=== Dataset rows ===
[Start]

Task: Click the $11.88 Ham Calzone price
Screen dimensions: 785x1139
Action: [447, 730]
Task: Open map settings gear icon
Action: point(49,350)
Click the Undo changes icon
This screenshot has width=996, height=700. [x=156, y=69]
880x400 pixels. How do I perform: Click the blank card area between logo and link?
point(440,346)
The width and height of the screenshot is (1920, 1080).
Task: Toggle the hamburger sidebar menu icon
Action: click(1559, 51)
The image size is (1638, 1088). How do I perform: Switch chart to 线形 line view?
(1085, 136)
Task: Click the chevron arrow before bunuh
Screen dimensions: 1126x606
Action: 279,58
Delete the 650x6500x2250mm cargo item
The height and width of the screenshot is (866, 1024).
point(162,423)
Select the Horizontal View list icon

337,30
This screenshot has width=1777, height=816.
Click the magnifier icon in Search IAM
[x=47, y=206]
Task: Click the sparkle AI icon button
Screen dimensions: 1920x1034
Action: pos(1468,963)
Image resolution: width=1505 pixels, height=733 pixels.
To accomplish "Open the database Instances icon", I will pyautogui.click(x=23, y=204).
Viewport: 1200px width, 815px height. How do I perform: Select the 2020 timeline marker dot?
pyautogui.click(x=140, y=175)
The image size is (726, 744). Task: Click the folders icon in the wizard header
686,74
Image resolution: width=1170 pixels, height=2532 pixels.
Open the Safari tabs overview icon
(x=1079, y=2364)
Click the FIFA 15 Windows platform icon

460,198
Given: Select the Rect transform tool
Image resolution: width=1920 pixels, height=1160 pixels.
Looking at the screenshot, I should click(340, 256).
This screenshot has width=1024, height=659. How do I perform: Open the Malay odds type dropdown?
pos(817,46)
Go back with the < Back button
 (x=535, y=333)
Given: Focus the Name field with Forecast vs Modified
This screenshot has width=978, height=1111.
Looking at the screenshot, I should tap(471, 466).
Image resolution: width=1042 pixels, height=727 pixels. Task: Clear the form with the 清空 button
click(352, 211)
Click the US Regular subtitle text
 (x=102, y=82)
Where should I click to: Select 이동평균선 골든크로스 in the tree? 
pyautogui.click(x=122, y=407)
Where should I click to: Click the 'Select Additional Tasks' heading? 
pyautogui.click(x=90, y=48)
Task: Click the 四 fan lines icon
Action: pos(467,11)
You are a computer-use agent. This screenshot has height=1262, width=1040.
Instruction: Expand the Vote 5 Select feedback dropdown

[End]

Quote all of the material above word for word, keeping every line in its original order.

Task: Click the $11.88 Ham Calzone price
Screen dimensions: 785x1139
Action: [447, 730]
Task: Open map settings gear icon
Action: point(49,350)
Click the Undo changes icon
This screenshot has width=996, height=700. [x=156, y=69]
880x400 pixels. How do I perform: Click the blank card area between logo and link?
point(440,346)
The width and height of the screenshot is (1920, 1080).
Task: Toggle the hamburger sidebar menu icon
Action: click(1559, 51)
The image size is (1638, 1088). How do I perform: Switch chart to 线形 line view?
(1085, 136)
Task: Click the chevron arrow before bunuh
Screen dimensions: 1126x606
Action: 279,58
Delete the 650x6500x2250mm cargo item
The height and width of the screenshot is (866, 1024).
point(162,423)
Select the Horizontal View list icon

337,30
This screenshot has width=1777, height=816.
Click the magnifier icon in Search IAM
[x=47, y=206]
Task: Click the sparkle AI icon button
Screen dimensions: 1920x1034
Action: pos(1468,963)
Image resolution: width=1505 pixels, height=733 pixels.
To accomplish "Open the database Instances icon", I will pyautogui.click(x=23, y=204).
Viewport: 1200px width, 815px height. How do I perform: Select the 2020 timeline marker dot?
pyautogui.click(x=140, y=175)
The image size is (726, 744). Task: Click the folders icon in the wizard header
686,74
Image resolution: width=1170 pixels, height=2532 pixels.
Open the Safari tabs overview icon
(x=1079, y=2364)
Click the FIFA 15 Windows platform icon

460,198
Given: Select the Rect transform tool
Image resolution: width=1920 pixels, height=1160 pixels.
Looking at the screenshot, I should click(340, 256).
This screenshot has width=1024, height=659. How do I perform: Open the Malay odds type dropdown?
pos(817,46)
Go back with the < Back button
 (x=535, y=333)
Given: Focus the Name field with Forecast vs Modified
This screenshot has width=978, height=1111.
Looking at the screenshot, I should tap(471, 466).
Image resolution: width=1042 pixels, height=727 pixels. Task: Clear the form with the 清空 button
click(352, 211)
Click the US Regular subtitle text
 (x=102, y=82)
Where should I click to: Select 이동평균선 골든크로스 in the tree? 
pyautogui.click(x=122, y=407)
Where should I click to: Click the 'Select Additional Tasks' heading? 
pyautogui.click(x=90, y=48)
Task: Click the 四 fan lines icon
Action: pos(467,11)
You are a computer-use agent. This screenshot has height=1262, width=1040.
Instruction: Expand the Vote 5 Select feedback dropdown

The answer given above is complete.